Part 3. Parameter Estimation

$$ \def\pr{\hbox{Pr}} \def\var{\hbox{var}} \def\cov{\hbox{cov}} \def\corr{\hbox{corr}} \def\dmX{\un{\mathcal{X}}} \def\dmG{\un{\mathcal{G}}} \def\dmK{\un{\mathcal{K}}} \def\dmS{\un{\mathcal{S}}} \def\dmC{\un{\mathcal{C}}} \def\dmZ{\un{\mathcal{Z}}} \def\bma{{\mbox{\boldmath $\alpha$}}} \def\bmb{{\mbox{\boldmath $\beta$}}} \def\bmu{{\mbox{\boldmath $\mu$}}} \def\bme{{\mbox{\boldmath $\epsilon$}}} \def\bmS{{\mbox{\boldmath $\Sigma$}}} \def\bmL{{\mbox{\boldmath $\Lambda$}}} \def\bmd{{\mbox{\boldmath $\delta$}}} \def\bmD{{\mbox{\boldmath $\Delta$}}} \def\bmG{{\mbox{\boldmath $\Gamma$}}} \def\bmphi{{\mbox{\boldmath $\phi$}}} \def\bmPhi{{\mbox{\boldmath $\Phi$}}} \def\bmpsi{{\mbox{\boldmath $\psi$}}} \def\bmtheta{{\mbox{\boldmath $\theta$}}} \def\eq{\begin{equation}} \def\eeq{\end{equation}} \def\i{{\bf i}} \def\un#1{{\bf #1}}$$

We have defined some distribution functions for random variables along with their moments or parameters (mean and variance). Since continuous distributions describe infinite populations, the true values of the parameters are inaccessible.

So the question arises:

How do we estimate a distribution's parameters from observations?

Sample functions

Let $Z_1, Z_2\dots Z_n$ be independent random vectors which all have the same distribution function $P(z)$ with mean $\langle Z\rangle$ and variance $\var(Z)$. These random variables are referred to as a sample of the distribution and are said to be independent and identically distributed (i.i.d.). Any function of them is called a sample function and is itself a random variable.

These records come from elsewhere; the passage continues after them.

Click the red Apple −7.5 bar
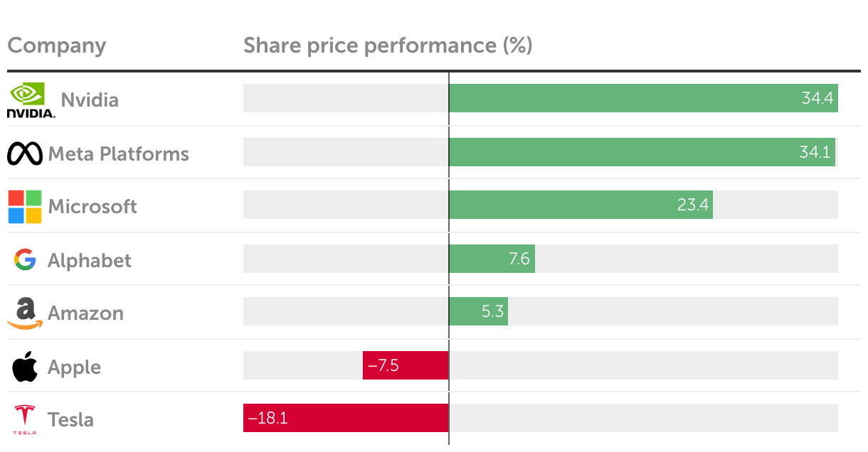The image size is (868, 452). 406,365
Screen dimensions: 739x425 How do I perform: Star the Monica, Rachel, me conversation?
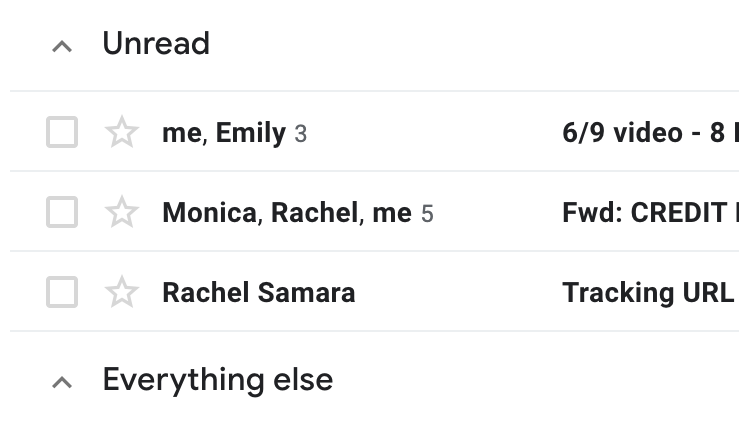coord(122,212)
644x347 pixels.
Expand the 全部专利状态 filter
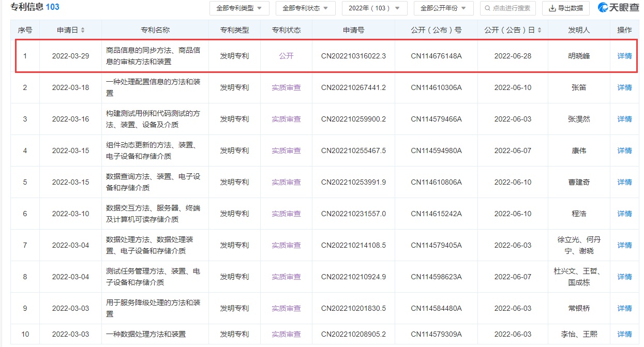point(305,8)
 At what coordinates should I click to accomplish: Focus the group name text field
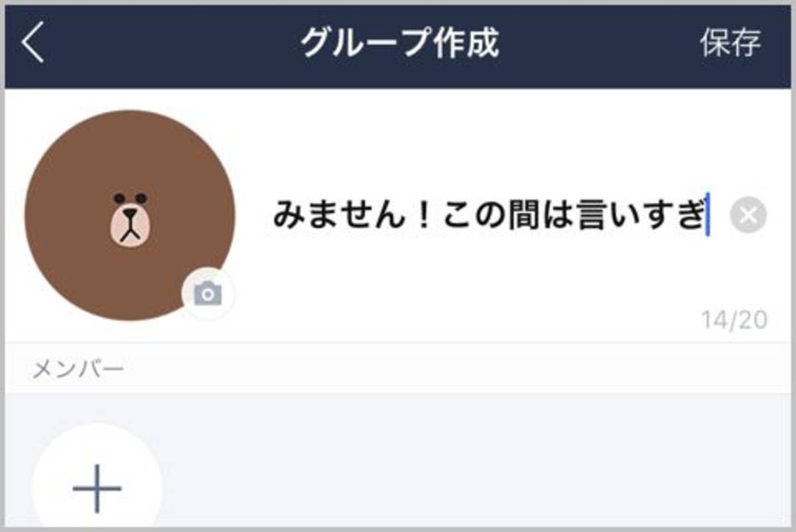click(x=491, y=216)

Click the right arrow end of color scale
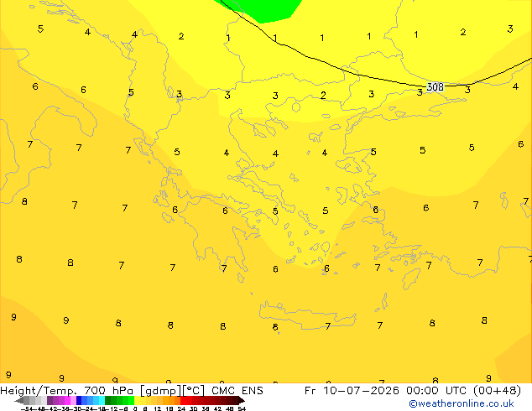tap(242, 401)
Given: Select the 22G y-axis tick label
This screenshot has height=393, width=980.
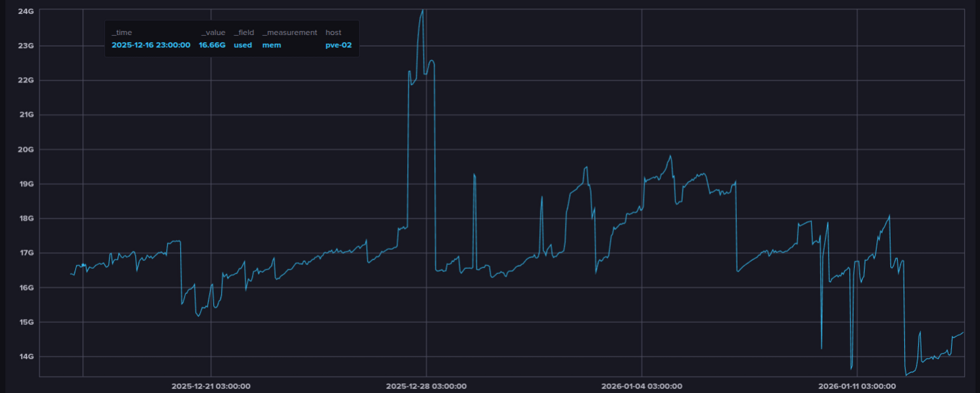Looking at the screenshot, I should (27, 80).
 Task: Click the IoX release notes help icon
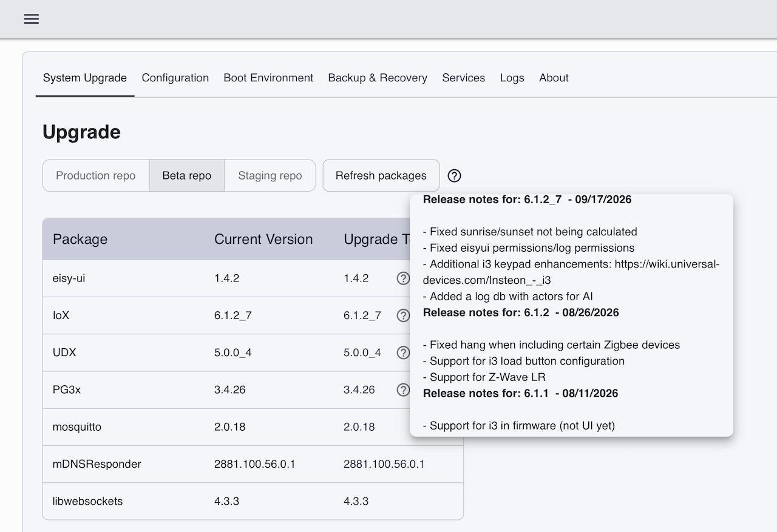click(403, 315)
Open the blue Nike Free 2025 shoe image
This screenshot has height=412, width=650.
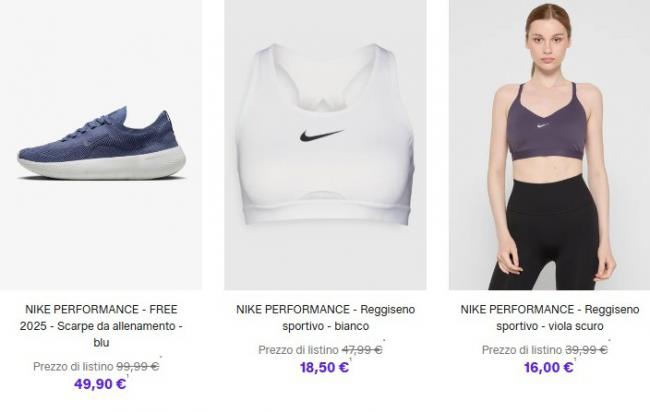(x=100, y=145)
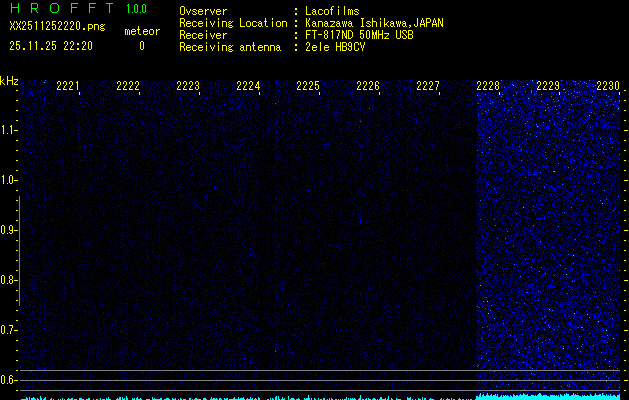Select the 2228 time marker
Image resolution: width=629 pixels, height=400 pixels.
[488, 87]
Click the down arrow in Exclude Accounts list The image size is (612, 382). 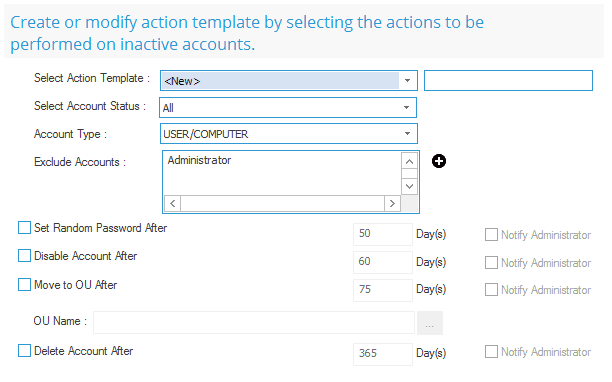(x=409, y=187)
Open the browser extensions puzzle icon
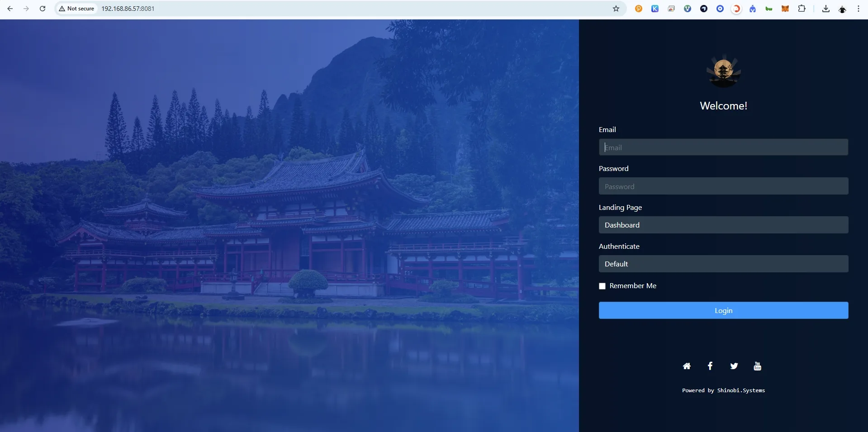 pyautogui.click(x=802, y=9)
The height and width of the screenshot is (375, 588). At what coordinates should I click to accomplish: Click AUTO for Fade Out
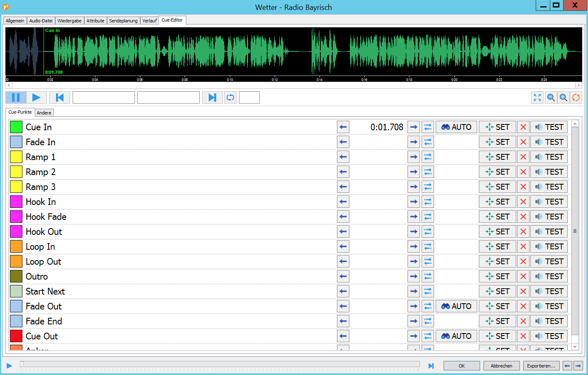tap(456, 307)
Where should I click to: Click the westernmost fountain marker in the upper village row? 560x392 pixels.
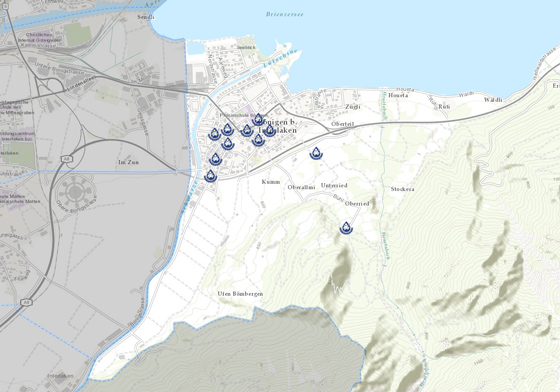[214, 134]
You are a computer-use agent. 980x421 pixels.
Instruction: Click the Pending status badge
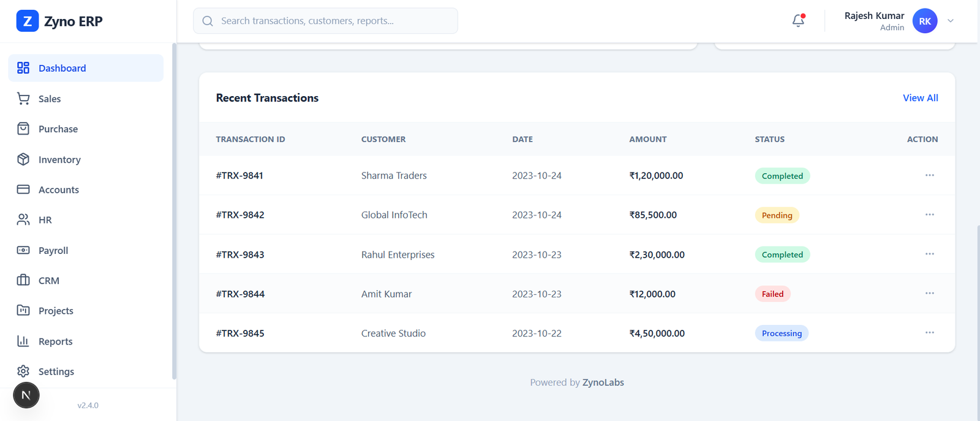777,215
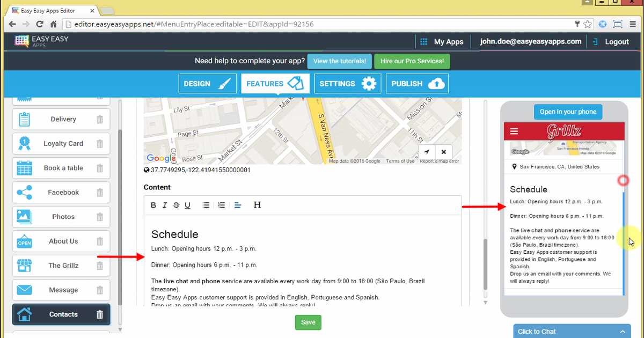The image size is (644, 338).
Task: Click the location arrow icon on the map
Action: (x=426, y=152)
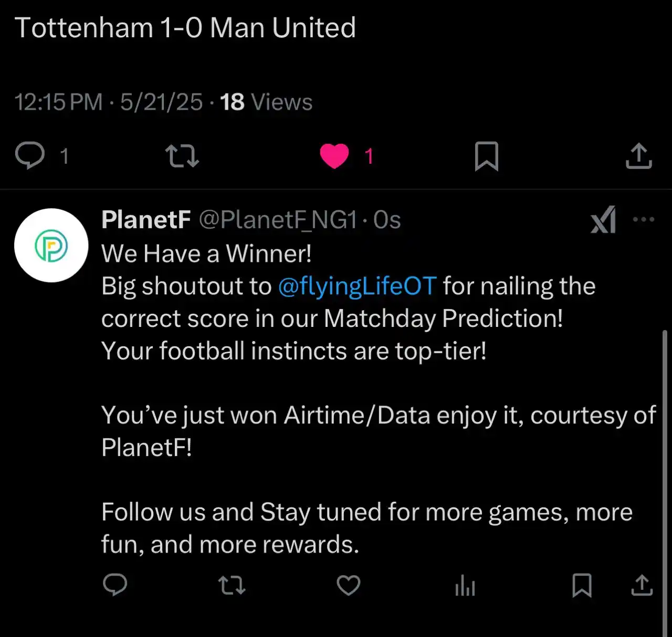
Task: Visit the @PlanetF_NG1 handle
Action: tap(278, 220)
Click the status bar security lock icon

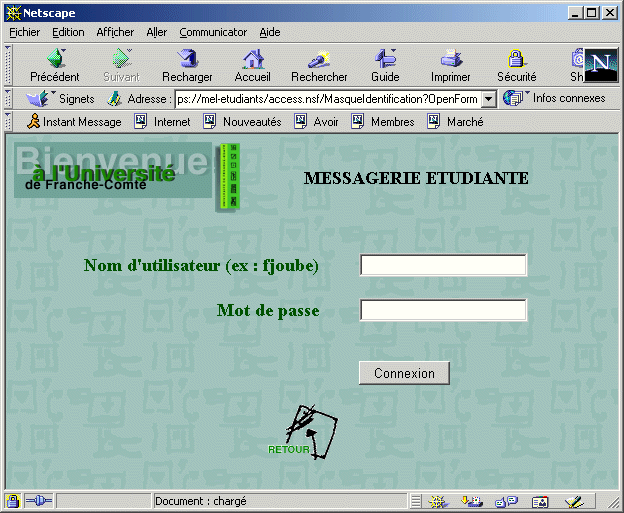pos(13,501)
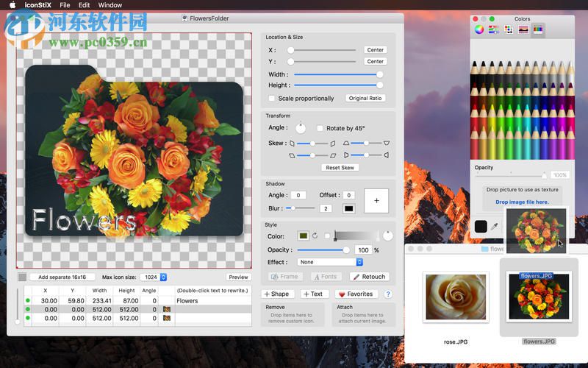Open the color wheel picker tab
Screen dimensions: 588x368
(x=479, y=30)
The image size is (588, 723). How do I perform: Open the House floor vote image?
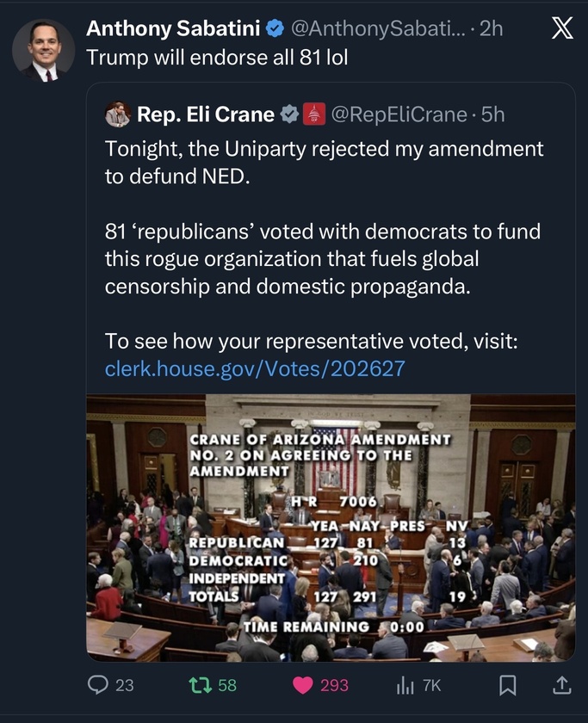(x=331, y=528)
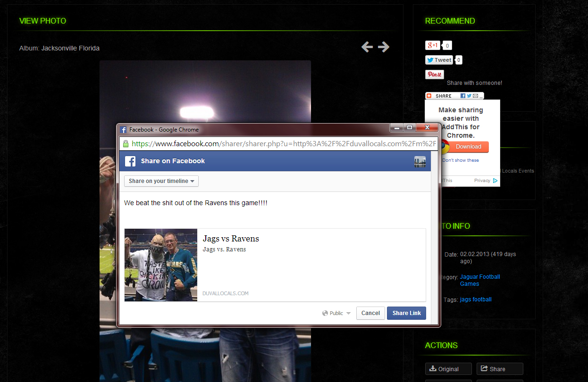
Task: Click the Facebook icon in AddThis share bar
Action: (463, 96)
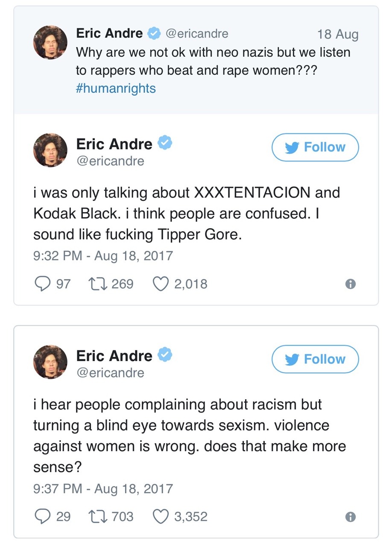Like the tweet with 2,018 likes
Viewport: 392px width, 547px height.
tap(161, 284)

The sample functions of interest are those which can be used to estimate the mean and variance of the distribution $P(z)$. These are the sample mean

$$ \bar{Z} = {1\over n}\sum_{i=1}^n Z_i $$

and the sample variance

$$ S = {1\over n-1}\sum_{i=1}^n(Z_i - \bar Z )^2 $$

The sample functions are called unbiased estimators because their means are equal to the corresponding moments of $P(z)$, that is,

$$ \langle\bar{ Z}\rangle = {1\over n}\sum_i\langle Z_i\rangle = {1\over n}n\langle Z\rangle = \langle Z\rangle $$

and (next slide)

$$ \langle S \rangle = \var(Z). $$

Particular realizations $\bar{z}$ and $ s$ of the sample functions are called unbiased estimates.

Proof:

$$\eqalign{ (n-1)S &= \sum_i (Z_i-\bar Z)^2 \cr & = \sum_i \Big(Z_i^2 - 2Z_i\bar Z - \bar Z^2\Big)\cr & = \sum_i Z_i^2 -2n\bar Z^2 + n\bar Z^2.} $$

Therefore $$\eqalign{ (n-1)S &= \sum_i Z_i^2 - n\bar Z^2\cr &= \sum_i Z_i^2 - n{1\over n^2}\left(\sum_i Z_i\right)\left(\sum_i Z_i\right).} $$ Expanding the product of sums yields $$ (n-1)S = \sum_i Z_i^2 - {1\over n}\sum_i Z_i^2 - {1\over n}\sum_{i\ne i'}Z_i Z_{i'}. $$ But $Z_i$ and $Z_{i'}$ are independent random variables so that $$ \langle Z_i Z_{i'}\rangle = \langle Z\rangle^2, $$ Therefore, since the double sum above has $n(n-1)$ terms, $$ (n-1)\langle S\rangle = n\langle Z^2\rangle - {1\over n}\ n\langle Z^2\rangle -{1\over n}\ n(n-1)\langle Z\rangle^2 $$ or $$ \langle S\rangle = \langle Z^2\rangle -\langle Z\rangle^2 = \var(Z). $$

The denominator $(m-1)$ in the definition of the sample covariance matrix is thus seen to be required for unbiased estimation of the covariance matrix and to be due to the appearance of the sample mean $\un{\bar Z}$ rather than the distribution mean $\langle\un Z\rangle$ in the definition.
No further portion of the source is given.